Héctor A. Martínez
Cuando se firmaron los llamados Acuerdos de Paz en El Salvador en 1992, después de once largos y sangrientos años de guerra civil, dos de los comandantes guerrilleros, Shafick Handal y Joaquín Villalobos, pronunciaron sus respectivos discursos convocando a la concordia nacional, y al respeto de todos los sectores por los acuerdos, como base elemental para lograr la reconstrucción del país. Handal habló de una secesión donde no había “ni vencedores ni vencidos”, y Villalobos se refirió a una guerra interminable que estaba “condenada a ser perdida por todos o a ser ganada por todos. Con los acuerdos hemos ganado todos”, sentenció el que un día fue conocido como el comandante “Atilio”.
Pues bien: lo que pasó décadas después, hasta llegar a la estación donde Nayib Bukele se sube al vagón de la historia, no podía preverse por aquellos días, como todo lo que se hace en política; nada está escrito en piedra. La historia es caprichosa: el camino “correcto” por el que creen llevarnos muchos líderes políticos, llega un día en que se ramifica en una miríada de impensados vericuetos. Años después, cuando descubrimos las metidas de pata de aquellos videntes declarados paladines de su tiempo, ya es demasiado tarde: estos se encuentran gozando de una espléndida pensión, o yacen siete metros bajo tierra, sin epitafios memorables.
La reedificación de una sociedad no necesita de una condición violenta para darse cuenta de la necedad histórica que pueden cometer los gobiernos al destruir el andamiaje democrático sin establecer consensos, o imponiendo una agenda producto de la imaginación de unos fantasiosos que se tragaron el cuento de la irremediable y necesaria conducción de un país. Eso mismo pasa con las élites tradicionales cuando se empecinan en mantener las condiciones sociales al margen de las fuerzas que mueven al mundo, condenando a la sociedad al fracaso económico y a la desesperanza, germen inevitable de los conflictos. Quienes no aprendieron del descalabro de aquellos regímenes del pasado fundados en la confrontación fraterna, no son más que unos necios. Muchos de los conflictos podrían evitarse con solo imaginar las posibles consecuencias de cada acción del presente. Si los franceses de la Revolución de 1789 hubiesen sospechado lo que propiciaban en aquellos tormentosos días, no habrían sufrido la deshonra eterna de la derrota napoleónica.
No: no se construye una sociedad, deteriorada en su espíritu, con el mismo discurso vacuo del progreso irremediable, o de la modernidad ineludible.
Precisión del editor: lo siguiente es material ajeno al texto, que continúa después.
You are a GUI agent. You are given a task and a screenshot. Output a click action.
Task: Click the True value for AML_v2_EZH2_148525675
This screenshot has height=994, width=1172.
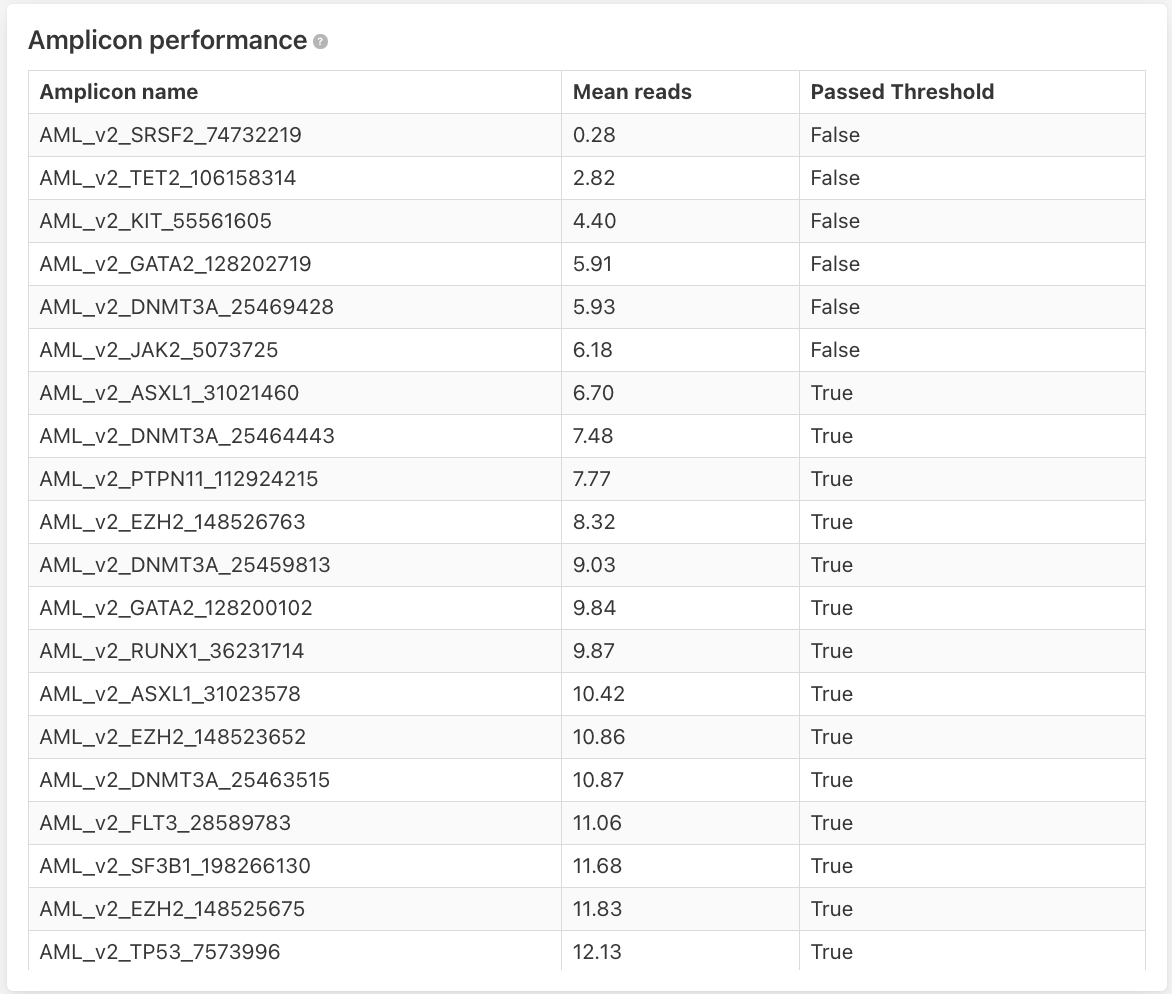pos(832,909)
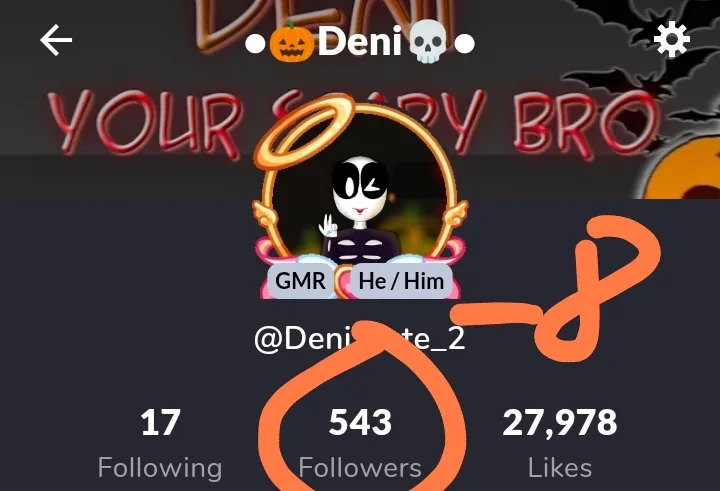Tap the golden halo on the avatar
This screenshot has height=491, width=720.
[x=304, y=131]
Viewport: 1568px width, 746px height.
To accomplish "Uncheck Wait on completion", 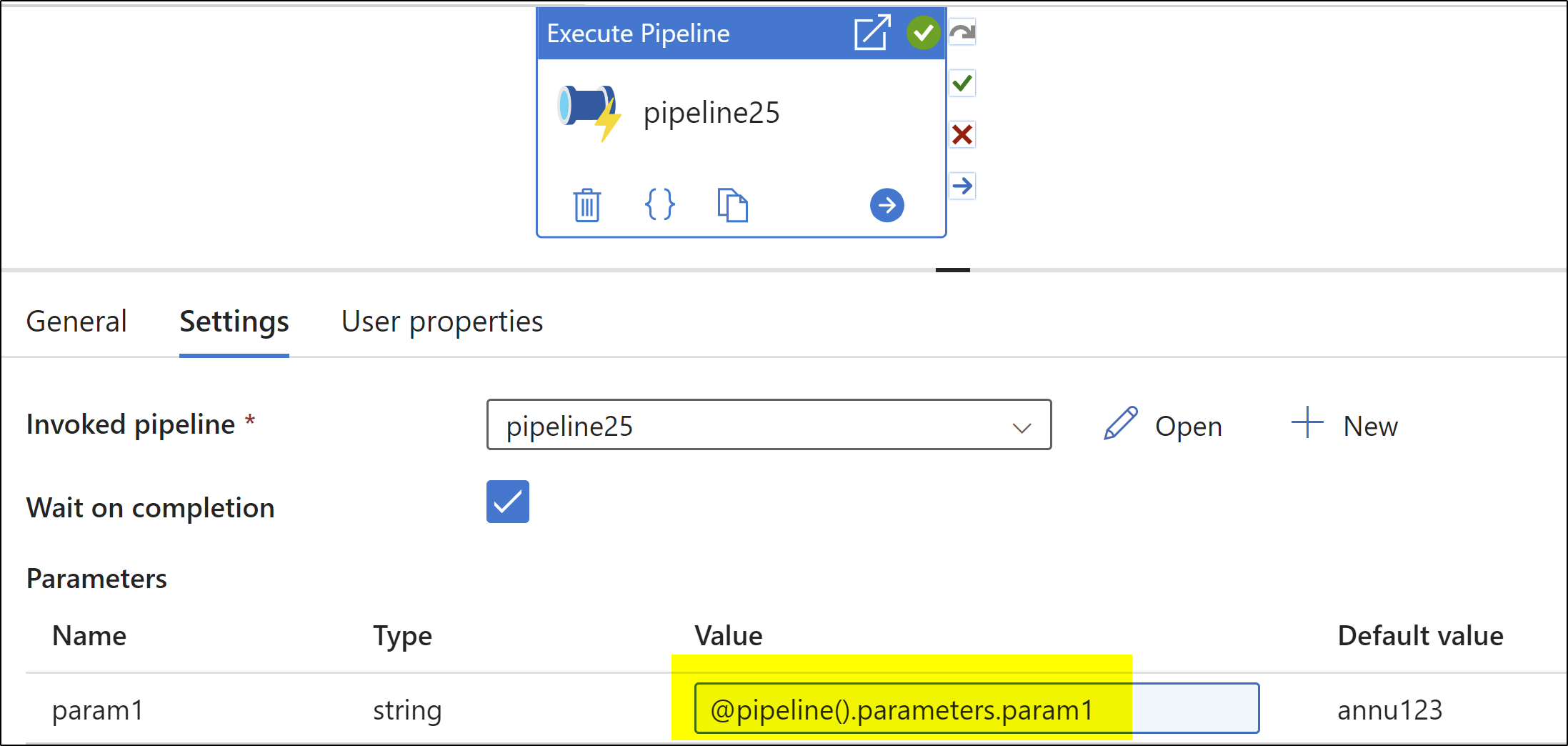I will pyautogui.click(x=507, y=502).
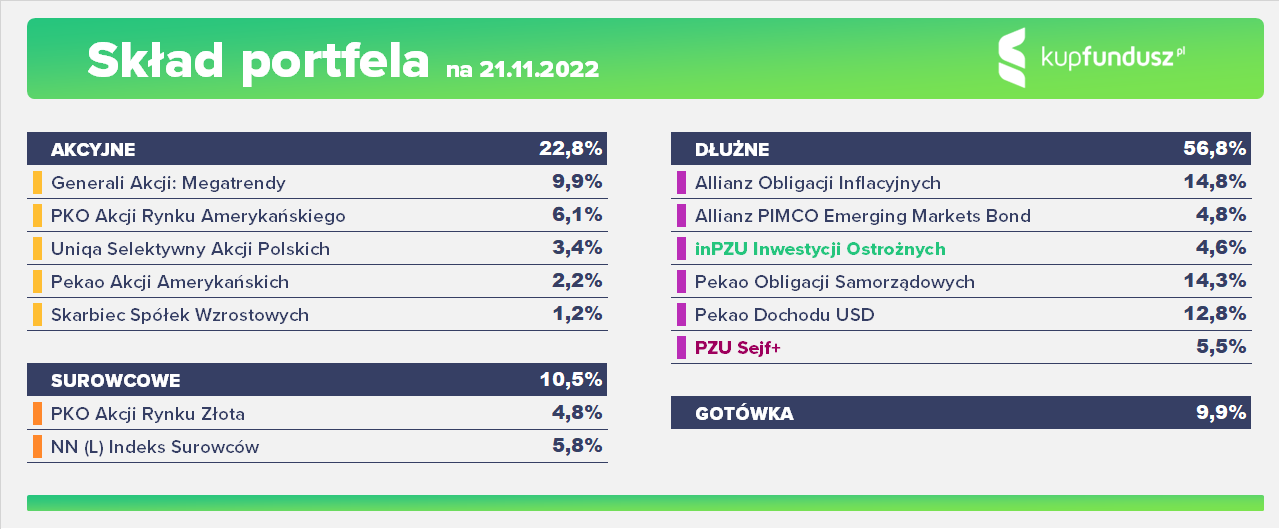
Task: Open the inPZU Inwestycji Ostrożnych link
Action: click(820, 249)
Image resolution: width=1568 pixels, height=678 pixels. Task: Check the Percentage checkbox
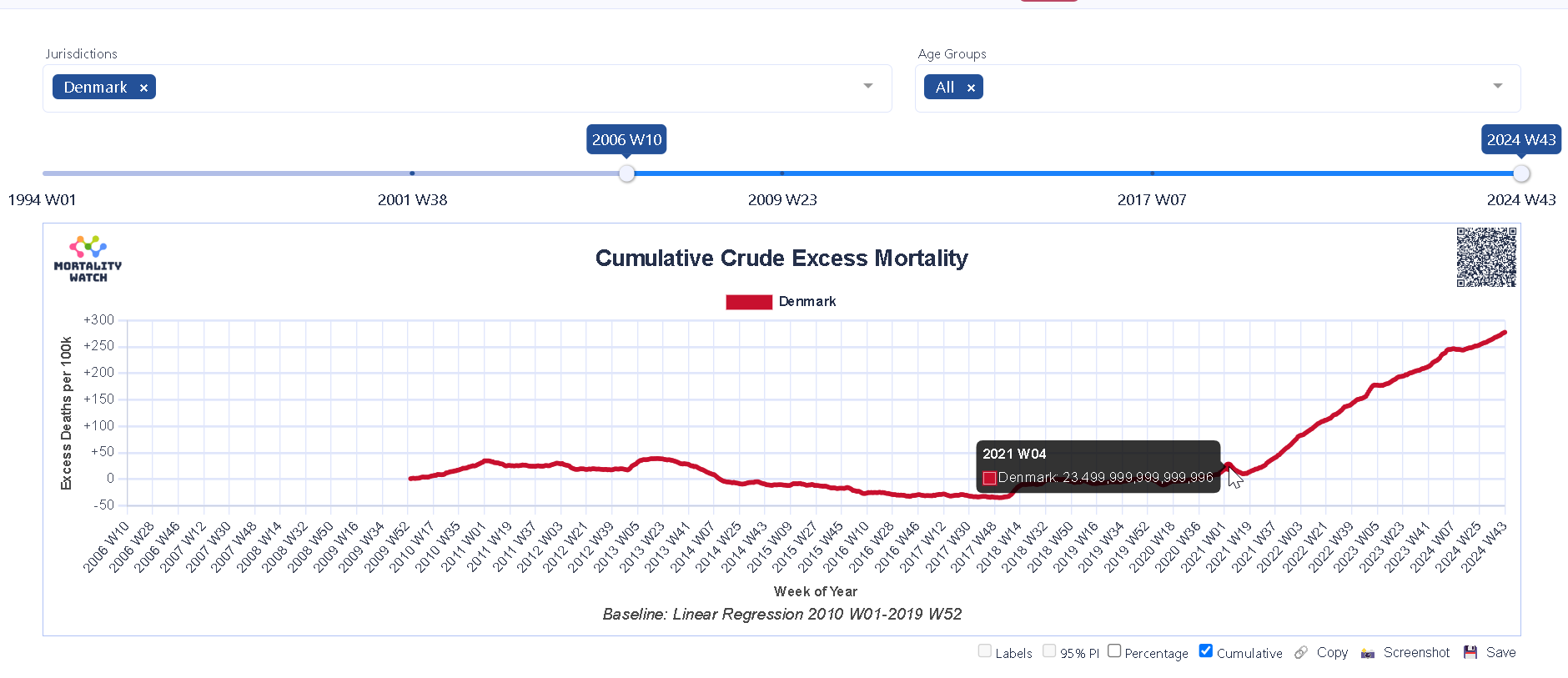coord(1114,651)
No se edifica la sociedad apelando a la paz, la prosperidad y el orden, propiciando, al mismo tiempo, las pugnas entre hermanos, o poniendo a prueba la mansedumbre de los ciudadanos.
Un país jamás saldrá del atolladero si los poderes del Estado se conjuntan en un solo haz para satisfacer los caprichos del príncipe, o las instituciones garantes de los derechos humanos se hacen de la vista gorda cuando se enjaulan las libertades más elementales. Las imposiciones verticales, fundadas en el manoseo de la ley -más no en la legislación, que no son la misma cosa-, abre el camino al decisionismo del soberano que, como bien creía Carl Schmitt, arquetipo filosófico de Joseph Goebbels y Alfred Rosenberg, es potestad exclusiva del jefe.
Todas las experiencias del lejano pasado y las más recientes -pensemos en la fundación de los Estados Unidos, en la España postfranquista, o en la misma guerra civil salvadoreña-, los consensos, los acuerdos y las negociaciones públicas y privadas, fueron factores necesarios para reestablecer la paz y la concordia de una sociedad dañada institucionalmente por las ineficaces administraciones del pasado.
Cuando la animadversión reina entre los miembros de una sociedad, entre los gremios y las organizaciones intermedias, ni la paz ni el desarrollo son posibles. Un mínimo de consenso, una pequeña apertura a los “enemigos” puede significar un giro drástico en la historia. En la política, echar mano del sentido común resulta más beneficioso que las inextricables fórmulas de los ideólogos, o las escleróticas doctrinas partidistas que no guardan correspondencia con la realidad.